DIRECTIONS:
Please copy out the material word for word, from the line containing "Locate an element" through the line containing "At what (x,y)", including both of those lines.

SOURCE DATA:
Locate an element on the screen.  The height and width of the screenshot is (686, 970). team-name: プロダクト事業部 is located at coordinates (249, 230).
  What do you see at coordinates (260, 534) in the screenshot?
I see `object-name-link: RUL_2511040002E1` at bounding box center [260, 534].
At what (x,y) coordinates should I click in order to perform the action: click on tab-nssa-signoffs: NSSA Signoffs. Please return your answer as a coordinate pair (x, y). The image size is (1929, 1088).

* * *

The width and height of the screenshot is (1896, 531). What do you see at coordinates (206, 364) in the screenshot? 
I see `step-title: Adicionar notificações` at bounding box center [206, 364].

...

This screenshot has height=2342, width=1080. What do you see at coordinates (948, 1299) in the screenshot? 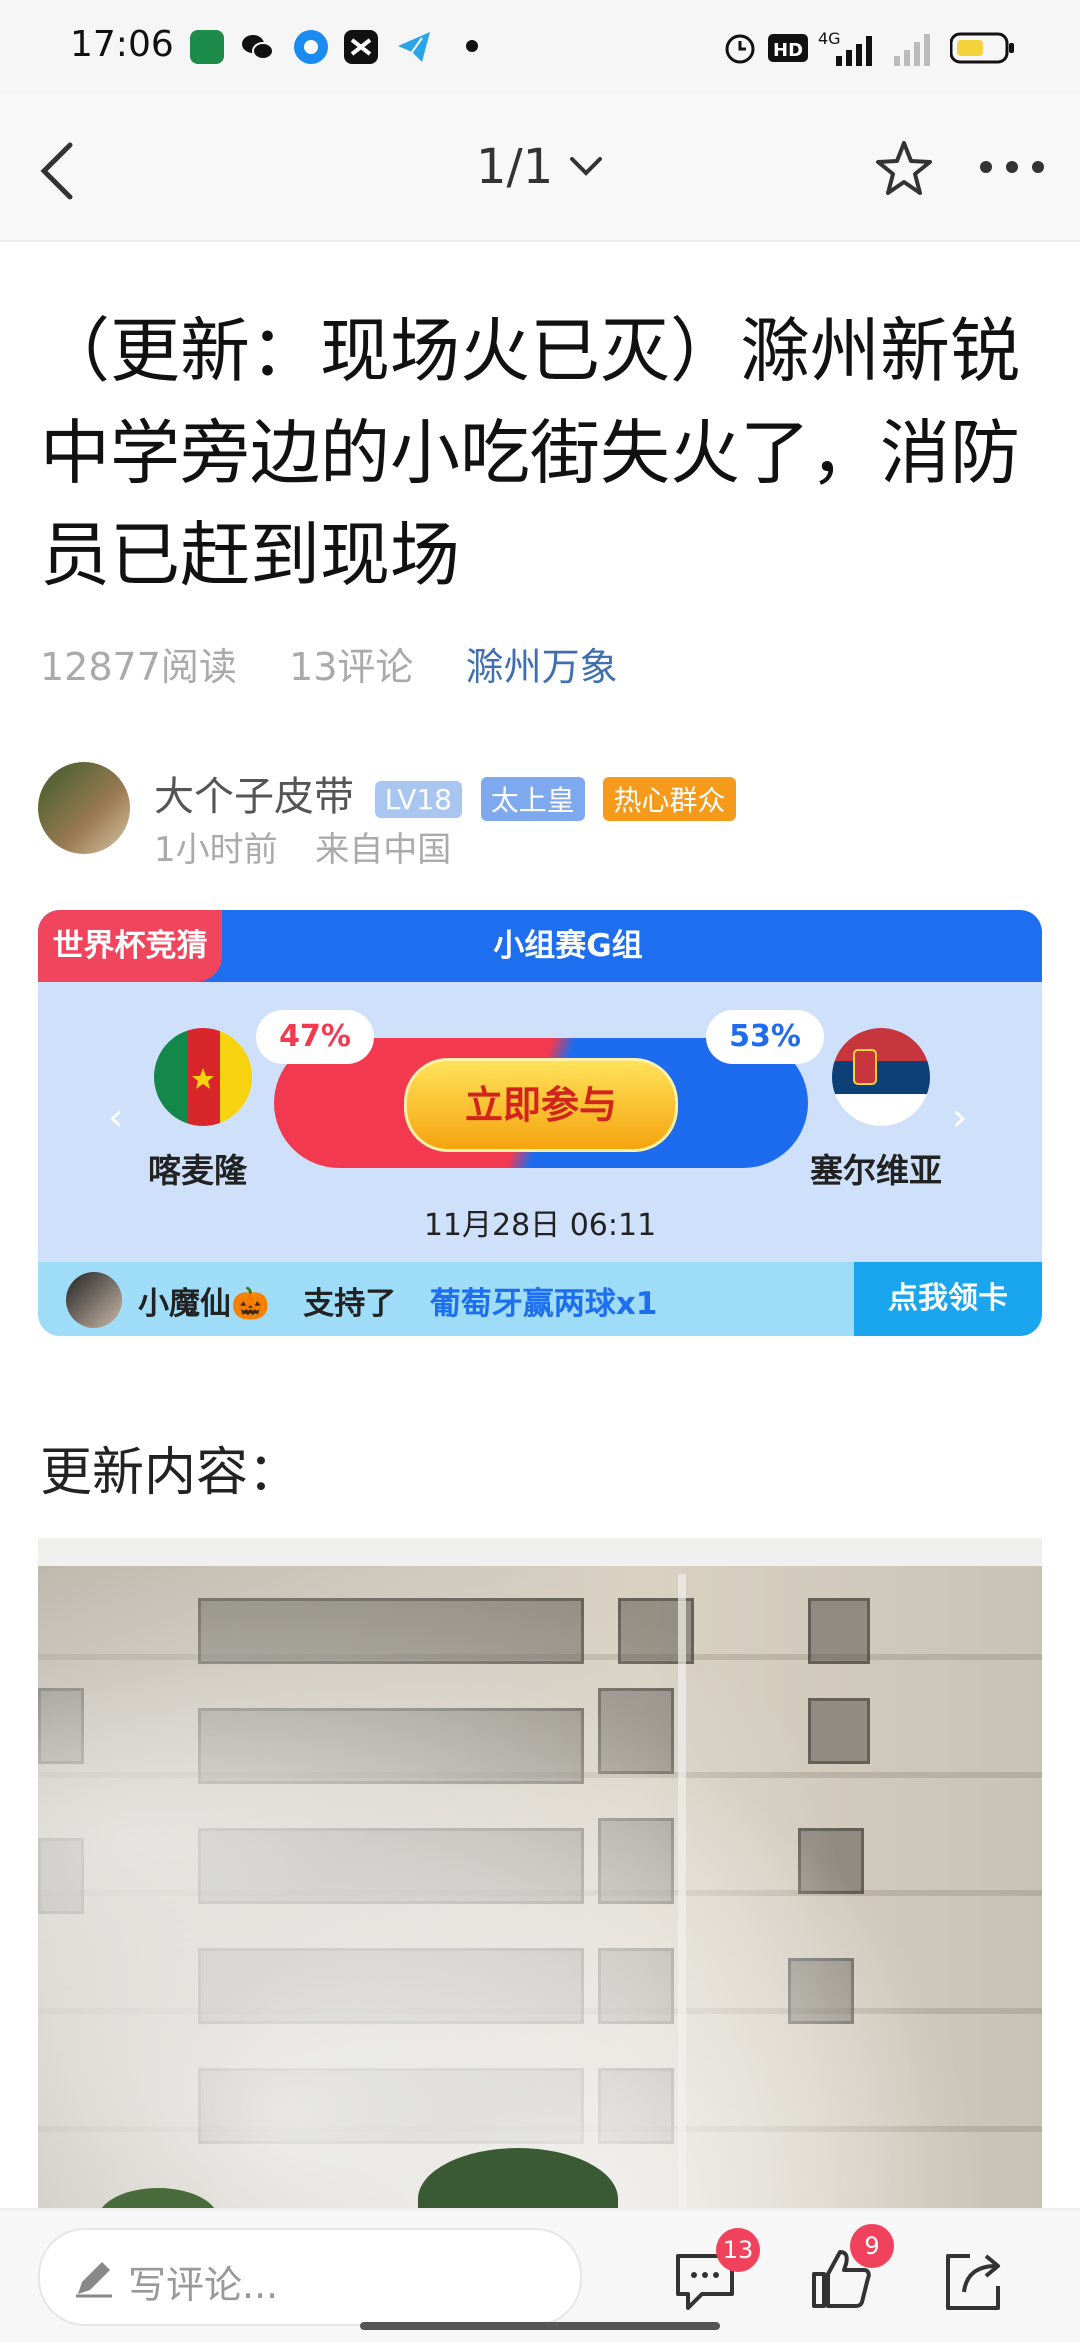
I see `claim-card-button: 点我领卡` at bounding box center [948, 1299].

ANSWER TO THIS TASK:
Locate an element on the screen.  The height and width of the screenshot is (686, 970). team-name: プロダクト事業部 is located at coordinates (249, 230).
  What do you see at coordinates (260, 534) in the screenshot?
I see `object-name-link: RUL_2511040002E1` at bounding box center [260, 534].
At what (x,y) coordinates should I click in order to perform the action: click on tab-nssa-signoffs: NSSA Signoffs. Please return your answer as a coordinate pair (x, y). The image size is (1929, 1088).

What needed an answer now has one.